[Pixel coordinate grounding data]
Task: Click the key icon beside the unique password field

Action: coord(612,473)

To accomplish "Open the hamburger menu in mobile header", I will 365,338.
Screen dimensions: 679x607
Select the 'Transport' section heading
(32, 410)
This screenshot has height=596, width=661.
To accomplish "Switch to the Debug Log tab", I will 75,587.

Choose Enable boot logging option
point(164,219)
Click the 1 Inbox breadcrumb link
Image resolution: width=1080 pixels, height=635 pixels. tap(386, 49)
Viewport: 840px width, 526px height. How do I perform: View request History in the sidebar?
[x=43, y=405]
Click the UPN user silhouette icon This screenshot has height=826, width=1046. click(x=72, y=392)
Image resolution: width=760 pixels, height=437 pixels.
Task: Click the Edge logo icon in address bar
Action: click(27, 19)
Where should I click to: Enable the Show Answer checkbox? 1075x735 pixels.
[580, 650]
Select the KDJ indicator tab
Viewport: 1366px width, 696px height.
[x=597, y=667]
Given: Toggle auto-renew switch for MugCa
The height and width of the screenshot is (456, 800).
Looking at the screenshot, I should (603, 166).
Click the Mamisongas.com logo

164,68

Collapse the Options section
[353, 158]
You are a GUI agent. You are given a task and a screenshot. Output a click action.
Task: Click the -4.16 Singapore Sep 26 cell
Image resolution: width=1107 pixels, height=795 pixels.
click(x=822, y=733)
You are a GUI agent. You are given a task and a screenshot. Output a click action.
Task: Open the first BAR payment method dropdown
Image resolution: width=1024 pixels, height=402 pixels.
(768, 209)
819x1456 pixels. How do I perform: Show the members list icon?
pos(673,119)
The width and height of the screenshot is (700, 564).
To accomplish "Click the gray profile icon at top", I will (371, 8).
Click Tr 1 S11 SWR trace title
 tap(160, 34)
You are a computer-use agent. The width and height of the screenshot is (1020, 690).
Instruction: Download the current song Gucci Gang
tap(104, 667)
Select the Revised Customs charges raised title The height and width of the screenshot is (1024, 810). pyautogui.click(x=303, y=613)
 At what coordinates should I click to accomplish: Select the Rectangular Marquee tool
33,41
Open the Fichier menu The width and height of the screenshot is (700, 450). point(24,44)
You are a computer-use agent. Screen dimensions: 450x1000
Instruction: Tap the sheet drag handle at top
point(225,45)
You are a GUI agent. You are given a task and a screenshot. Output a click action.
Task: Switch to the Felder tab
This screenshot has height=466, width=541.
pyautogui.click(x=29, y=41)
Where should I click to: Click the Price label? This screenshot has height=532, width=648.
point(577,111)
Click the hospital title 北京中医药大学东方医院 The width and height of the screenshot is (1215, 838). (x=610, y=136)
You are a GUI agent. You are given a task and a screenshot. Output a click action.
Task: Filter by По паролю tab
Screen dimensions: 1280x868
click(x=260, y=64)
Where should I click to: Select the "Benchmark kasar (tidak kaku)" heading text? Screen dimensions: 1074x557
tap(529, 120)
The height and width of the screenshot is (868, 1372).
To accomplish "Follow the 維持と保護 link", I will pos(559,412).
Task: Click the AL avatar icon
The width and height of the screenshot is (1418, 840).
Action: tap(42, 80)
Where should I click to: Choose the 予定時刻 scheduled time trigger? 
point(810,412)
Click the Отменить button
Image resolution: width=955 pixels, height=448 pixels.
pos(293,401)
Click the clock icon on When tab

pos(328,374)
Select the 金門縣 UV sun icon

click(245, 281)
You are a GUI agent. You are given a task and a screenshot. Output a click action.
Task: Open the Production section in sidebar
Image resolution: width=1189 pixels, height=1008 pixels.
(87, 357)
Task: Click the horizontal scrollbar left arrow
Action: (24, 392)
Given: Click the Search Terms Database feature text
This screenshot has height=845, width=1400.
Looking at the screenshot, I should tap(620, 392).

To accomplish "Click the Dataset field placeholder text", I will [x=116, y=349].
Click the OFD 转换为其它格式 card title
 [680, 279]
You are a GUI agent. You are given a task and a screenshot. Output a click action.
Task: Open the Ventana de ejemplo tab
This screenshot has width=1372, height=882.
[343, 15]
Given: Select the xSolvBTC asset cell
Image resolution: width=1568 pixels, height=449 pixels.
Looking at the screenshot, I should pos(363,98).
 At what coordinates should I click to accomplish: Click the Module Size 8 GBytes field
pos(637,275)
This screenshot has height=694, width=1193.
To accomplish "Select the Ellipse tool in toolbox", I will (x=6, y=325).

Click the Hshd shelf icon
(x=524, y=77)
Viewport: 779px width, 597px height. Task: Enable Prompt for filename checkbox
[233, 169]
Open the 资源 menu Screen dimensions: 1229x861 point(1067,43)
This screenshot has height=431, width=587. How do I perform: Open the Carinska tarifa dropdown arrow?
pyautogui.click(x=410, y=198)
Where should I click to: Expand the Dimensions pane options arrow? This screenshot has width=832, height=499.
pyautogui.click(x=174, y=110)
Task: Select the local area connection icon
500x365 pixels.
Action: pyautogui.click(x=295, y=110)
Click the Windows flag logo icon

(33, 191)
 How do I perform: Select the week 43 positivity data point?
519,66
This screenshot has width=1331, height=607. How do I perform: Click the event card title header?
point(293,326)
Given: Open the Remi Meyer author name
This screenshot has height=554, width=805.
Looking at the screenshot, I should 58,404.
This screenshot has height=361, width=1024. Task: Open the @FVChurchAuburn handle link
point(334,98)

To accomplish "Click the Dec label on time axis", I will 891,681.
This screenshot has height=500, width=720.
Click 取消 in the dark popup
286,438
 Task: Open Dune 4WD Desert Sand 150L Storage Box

● **TASK**
What is asked for is an exact copy of the lines above from the one containing "Given: Select the xSolvBTC asset cell" through the one containing "Task: Select the local area connection icon", and only those.

● **COMPLETED EXERCISE**
Given: Select the xSolvBTC asset cell
Image resolution: width=1568 pixels, height=449 pixels.
Looking at the screenshot, I should pos(363,98).
 At what coordinates should I click to accomplish: Click the Module Size 8 GBytes field
pos(637,275)
This screenshot has height=694, width=1193.
To accomplish "Select the Ellipse tool in toolbox", I will (x=6, y=325).

Click the Hshd shelf icon
(x=524, y=77)
Viewport: 779px width, 597px height. Task: Enable Prompt for filename checkbox
[233, 169]
Open the 资源 menu Screen dimensions: 1229x861 point(1067,43)
This screenshot has height=431, width=587. How do I perform: Open the Carinska tarifa dropdown arrow?
pyautogui.click(x=410, y=198)
Where should I click to: Expand the Dimensions pane options arrow? This screenshot has width=832, height=499.
pyautogui.click(x=174, y=110)
Task: Select the local area connection icon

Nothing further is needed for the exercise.